Before I ask you for your final thought, I just want to ask you one final question. We’re talking about skills here. Some people we find are better. Obviously read the book a couple of times, it’s going to help you implement some of these skills. But what are some of your advice for people who this may be a new concept to them where they’re struggling with this for ignorance, whatever the reason might be? What would be some of your advice to develop some of what you’re talking about as true skills where you get to the point where this is just how you be? You said be kind. It’s not that hard to be kind, but a lot of people aren’t kind. Talk about how you make these just a part of who you are. Then I want your final action step before we say goodbye.

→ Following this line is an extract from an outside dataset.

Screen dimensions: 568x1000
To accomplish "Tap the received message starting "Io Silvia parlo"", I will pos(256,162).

Sam Horn: I’m so glad you brought that up because sometimes people say you can’t teach an old dog new tricks. Or, “I just use that word but, I’m not even aware of it,” et cetera. I believe that just like using a computer, face it, when we started using a computer, it was awkward. We didn’t know where to put our fingers on the keys. Now, we don’t even look at the computer. We just think, “What do I want to say?” I think we can do the same thing with being kind, being compassionate. However, here’s the craft and the skill of it, is that at the end of every chapter in the book, we have a one-page summary, words to lose and words to use.

If you want, people can get in touch, we send them a one-pager that they can put by their laptop or by their desk on the refrigerator because it keeps these ideas in sight, in mind. These aren’t concepts. This is what to say when people complain. What to say when people are blaming you for something that’s not your fault. Here’s what not to say. Here’s what to say. Keep it in sight, in mind so you can catch and correct. Guess what? It gets awkward. The more you apply it, you can get to a stage where it’s automatic. You’re not even using the word but anymore. You’re not telling people what they should do. You’re not giving them orders. You’re not telling them, “No, I can’t.” You really are using more of these words on the right, which helps us get along better with just about anyone, anytime, anywhere.

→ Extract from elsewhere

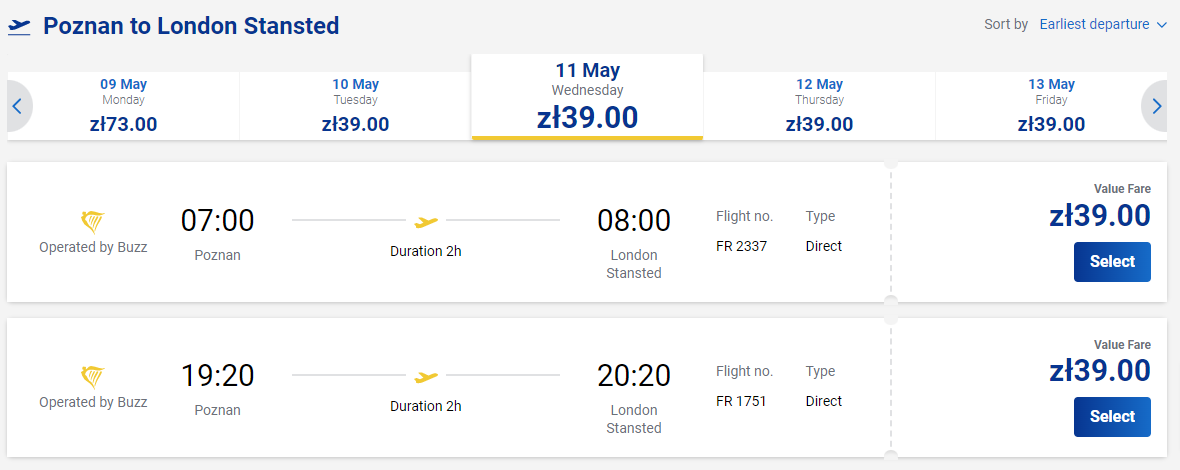The image size is (1180, 470).
Task: Click the FR 2337 flight number
Action: (741, 246)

Fred Diamond: That’s definitely the place you want to be if you’re in sales or just a human being in life. To be in bad relationships, to be rude, it’s just a waste of time. It’s not really the place you want to be. It’s not a fun place to be. Sam Horn, thank you so much. Congratulations on the book, Talking on Eggshells. Give us one final action step. You’ve given us so many great ideas, give us one final action step you’d like to impart upon the audience so they can take their sales career to the next level.

Sam Horn: Well, you talked about quotes, Fred, and Pema Chodron said, “Do not let people pull you into their storm. Pull them into your peace.” I think in sales, as leaders, as project managers, et cetera, our goal is to set an example of respect. If we choose to do that no matter what, using some of the things you learn in this book, you really can pull people into your peace instead of letting them pull you into their storm.